Will The Industry Change?

The NTSB consulted with both Aireon and FLYHT for the report’s recommendations, and their suggestions come at a potentially pivotal time. In February, global leaders in the aviation industry will meet in Montreal for a meeting of the International Civil Aviation Organization to discuss new standards for aircraft worldwide.

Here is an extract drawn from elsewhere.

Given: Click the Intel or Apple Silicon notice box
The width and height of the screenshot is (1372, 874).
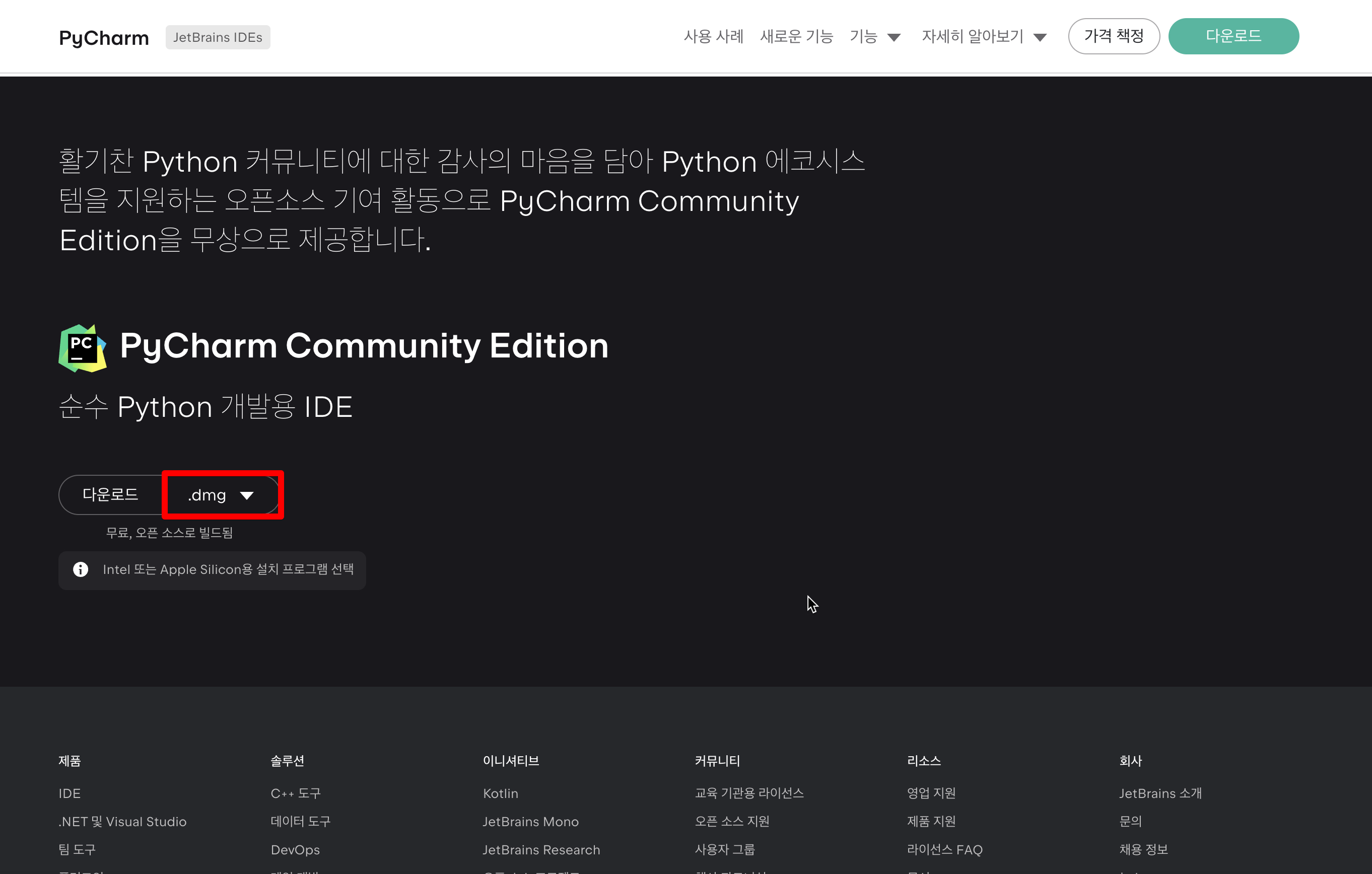Looking at the screenshot, I should (x=228, y=569).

It may be hard for the NTSB to sell their ideas, as the changes are pretty radical for the industry. One thing the report recommends is the addition of video recorders in cockpits, a touchy subject for pilots. Various airline pilot unions oppose cockpit video recordings, arguing that it’s a violation of privacy and that the images will be misinterpreted. It’s a sentiment with which Hayden agrees. “What is video in the cockpit going to tell you? It shows what the pilots are looking at in their instruments,” says Hayden. “That information can be recreated with AFIRS.” Such a recommendation could lead to significant pushback against change altogether.

Experts also speculate that airlines have been slow to pick up more sophisticated tracking technologies due to cost restraints, since adding on new hardware doesn’t come cheap. And with a global fleet numbering in the tens of thousands, issuing new standards for every single airplane can be difficult. Yet the changes the NTSB are proposing could prove more cost effective in the long run, removing the need for expensive search efforts in wide-ranging crash zones.

Plus, the NTSB says their recommendations are perfectly within the realm of possibility, as many airlines already use ADS-B systems and AFIRS. “We always make performance-based recommendations when new innovations come along,” says Peter Knudson, a spokesman for the NTSB. “But a lot of commercial airplanes already have this technology.”